Text provided:
What is the precise definition of a “Heywood Case”?

I had been using the term “Heywood Case” somewhat informally to refer to situations where an online, ‘finite response’ iteratively updated estimate of the variance became negative due to numerical precision issues. (I am using a variant of Welford’s method to add data and to remove older data.) I was under the impression that it applied to any situation where a variance estimate became negative, either due to numerical error or modeling error, but a colleague was confused by my usage of the term. A google search doesn’t turn up much, other than that it is used in Factor Analysis, and seems to refer to the consequences of a negative variance estimate. What is the precise definition? And who was the original Heywood?

Required tasks:
(a) Copy the passage from the post about the term "Heywood case", starting at "I had been using" and ending at "the original Heywood?".
(b) Write a continuation of the post asking about the definition of a Heywood case, picking up after its last sentence.

Collected material:
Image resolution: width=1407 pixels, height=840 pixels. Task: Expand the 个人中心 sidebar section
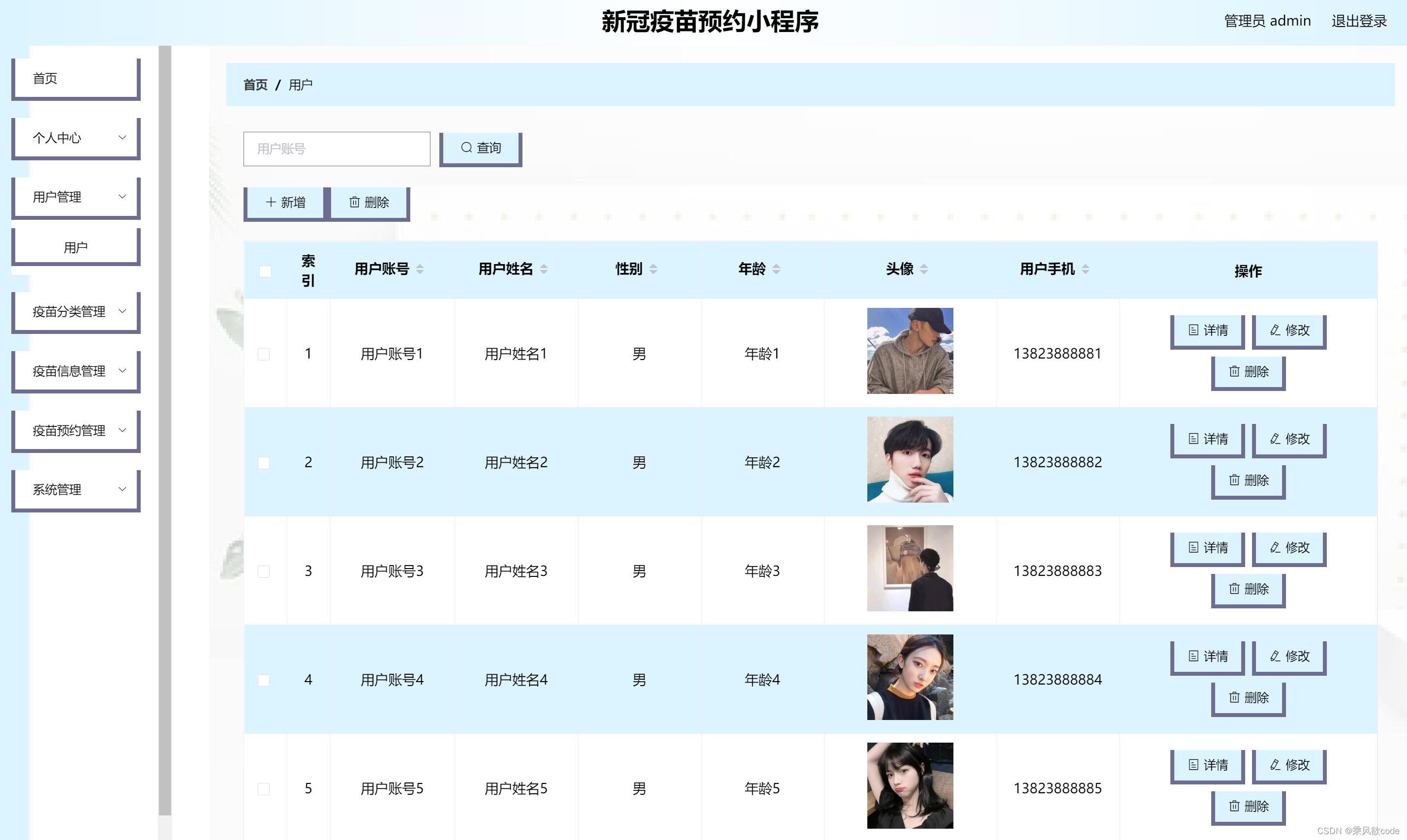(75, 138)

Task-by-task answers:
(a)
I had been using the term “Heywood Case” somewhat informally to refer to situations where an online, ‘finite response’ iteratively updated estimate of the variance became negative due to numerical precision issues. (I am using a variant of Welford’s method to add data and to remove older data.) I was under the impression that it applied to any situation where a variance estimate became negative, either due to numerical error or modeling error, but a colleague was confused by my usage of the term. A google search doesn’t turn up much, other than that it is used in Factor Analysis, and seems to refer to the consequences of a negative variance estimate. What is the precise definition? And who was the original Heywood?

(b)
Googling “Heywood negative variance” quickly answers these questions. Looking at a recent (2008) paper by Kolenikov & Bollen, for example, indicates that:

  • ” “Heywood cases” [are] negative estimates of variances or correlation estimates greater than one in absolute value…”

  • “The original paper (Heywood 1931) considers specific parameterizations of factor analytic models, in which some parameters necessary to describe the correlation matrices were greater than 1.”


“Heywood, H. B. (1931), ‘On finite sequences of real numbers’, Proceedings of the Royal Society of London. Series A, Containing Papers of a Mathematical and Physical Character 134(824), 486–501.”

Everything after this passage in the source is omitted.